I first learned of meditation when I was about 29 years old. I was searching for a way to combat extreme anxiety that I was experiencing due to leaving an abusive relationship and becoming a single mom to my then four-year-old son. I stumbled across a book by Shakti Gawain, and then another by Dr. Andrew Weil. In Weil’s book Spontaneous Healing I learned one of the breathing techniques that he uses called 4-7-8 breathing, or the “relaxing breath exercise", and that was the beginning of my meditation journey.

My practice over the last 23 years has ebbed and flowed and varied from guided meditations to walking meditations and many other forms of meditation that I have experimented with.

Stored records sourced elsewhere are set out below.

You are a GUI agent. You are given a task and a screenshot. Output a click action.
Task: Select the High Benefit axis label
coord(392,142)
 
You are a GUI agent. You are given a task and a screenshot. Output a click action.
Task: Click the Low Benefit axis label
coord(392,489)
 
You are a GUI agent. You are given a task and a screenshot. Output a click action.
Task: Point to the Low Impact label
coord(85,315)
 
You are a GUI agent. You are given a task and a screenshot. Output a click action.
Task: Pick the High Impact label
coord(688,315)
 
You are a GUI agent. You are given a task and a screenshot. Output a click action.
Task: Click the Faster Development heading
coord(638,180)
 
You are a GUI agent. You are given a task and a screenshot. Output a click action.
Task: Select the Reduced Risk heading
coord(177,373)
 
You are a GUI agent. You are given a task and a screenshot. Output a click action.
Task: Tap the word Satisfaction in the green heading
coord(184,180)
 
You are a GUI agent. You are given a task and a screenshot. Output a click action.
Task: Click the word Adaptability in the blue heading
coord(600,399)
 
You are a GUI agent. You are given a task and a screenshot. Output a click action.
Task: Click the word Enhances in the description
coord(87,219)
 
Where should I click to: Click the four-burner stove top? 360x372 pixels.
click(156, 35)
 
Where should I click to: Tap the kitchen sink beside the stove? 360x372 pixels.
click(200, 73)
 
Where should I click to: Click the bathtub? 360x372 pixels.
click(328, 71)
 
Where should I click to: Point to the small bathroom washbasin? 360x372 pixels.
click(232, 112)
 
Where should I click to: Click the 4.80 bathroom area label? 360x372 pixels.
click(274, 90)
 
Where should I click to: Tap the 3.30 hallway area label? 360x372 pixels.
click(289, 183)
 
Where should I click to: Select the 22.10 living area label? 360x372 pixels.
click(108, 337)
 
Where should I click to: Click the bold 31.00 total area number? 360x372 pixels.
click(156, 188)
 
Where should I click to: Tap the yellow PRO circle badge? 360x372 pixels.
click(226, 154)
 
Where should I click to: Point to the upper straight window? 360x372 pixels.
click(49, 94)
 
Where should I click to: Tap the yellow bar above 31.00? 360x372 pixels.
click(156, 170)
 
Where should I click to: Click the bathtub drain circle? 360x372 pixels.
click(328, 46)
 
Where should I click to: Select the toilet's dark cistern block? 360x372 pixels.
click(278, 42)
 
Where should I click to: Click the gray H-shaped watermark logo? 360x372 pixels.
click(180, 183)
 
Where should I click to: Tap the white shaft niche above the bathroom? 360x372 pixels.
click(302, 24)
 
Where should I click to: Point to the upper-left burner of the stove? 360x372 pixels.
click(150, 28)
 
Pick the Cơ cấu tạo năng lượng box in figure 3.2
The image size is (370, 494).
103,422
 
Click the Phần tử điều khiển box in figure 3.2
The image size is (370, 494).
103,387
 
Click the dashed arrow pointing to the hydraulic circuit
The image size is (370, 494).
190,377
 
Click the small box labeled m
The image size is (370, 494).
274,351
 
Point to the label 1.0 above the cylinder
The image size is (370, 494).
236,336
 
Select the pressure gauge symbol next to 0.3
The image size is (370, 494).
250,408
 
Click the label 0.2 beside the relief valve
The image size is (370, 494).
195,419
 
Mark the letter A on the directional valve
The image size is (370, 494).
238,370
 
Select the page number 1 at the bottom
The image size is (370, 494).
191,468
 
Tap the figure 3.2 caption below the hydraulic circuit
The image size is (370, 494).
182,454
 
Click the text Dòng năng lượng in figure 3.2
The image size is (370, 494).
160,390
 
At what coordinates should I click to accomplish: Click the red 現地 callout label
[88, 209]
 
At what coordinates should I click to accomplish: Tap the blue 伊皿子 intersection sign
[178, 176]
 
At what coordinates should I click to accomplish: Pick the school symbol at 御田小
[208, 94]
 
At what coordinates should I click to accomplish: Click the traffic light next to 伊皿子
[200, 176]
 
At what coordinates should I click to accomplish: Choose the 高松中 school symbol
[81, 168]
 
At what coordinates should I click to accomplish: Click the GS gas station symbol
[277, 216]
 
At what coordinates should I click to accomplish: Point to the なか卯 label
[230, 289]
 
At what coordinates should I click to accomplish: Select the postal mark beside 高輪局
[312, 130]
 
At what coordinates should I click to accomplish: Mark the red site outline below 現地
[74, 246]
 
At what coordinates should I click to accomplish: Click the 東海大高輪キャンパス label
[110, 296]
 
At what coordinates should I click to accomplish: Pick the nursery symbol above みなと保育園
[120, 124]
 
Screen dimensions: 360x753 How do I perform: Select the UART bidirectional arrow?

Meditation is often a confusing concept for many people, but it’s been around for a very long time. It can’t be attributed to one culture and it’s not a religion. Regardless of the origin, it is something that has benefited mankind for centuries. Thankfully meditation is becoming more mainstream today.

Even still, there are so many questions regarding how to meditate and the benefits of meditation. Books and podcasts abound, sometimes making our heads spin just trying to figure out where to start.

If you currently do not have a meditation practice I suggest starting small and simple. Sit comfortably, set a timer for two to five minutes, and breathe. Notice your chest rise and fall. Breathe in through your nose and out through your mouth. Thoughts will still come. Just notice them. Breathe in. Breathe out. That’s it. If you are new to meditation this may be very uncomfortable. This is normal. It is normal to feel like “nothing is happening” or that you are “doing it wrong.” Remember, this is about BEING, not doing.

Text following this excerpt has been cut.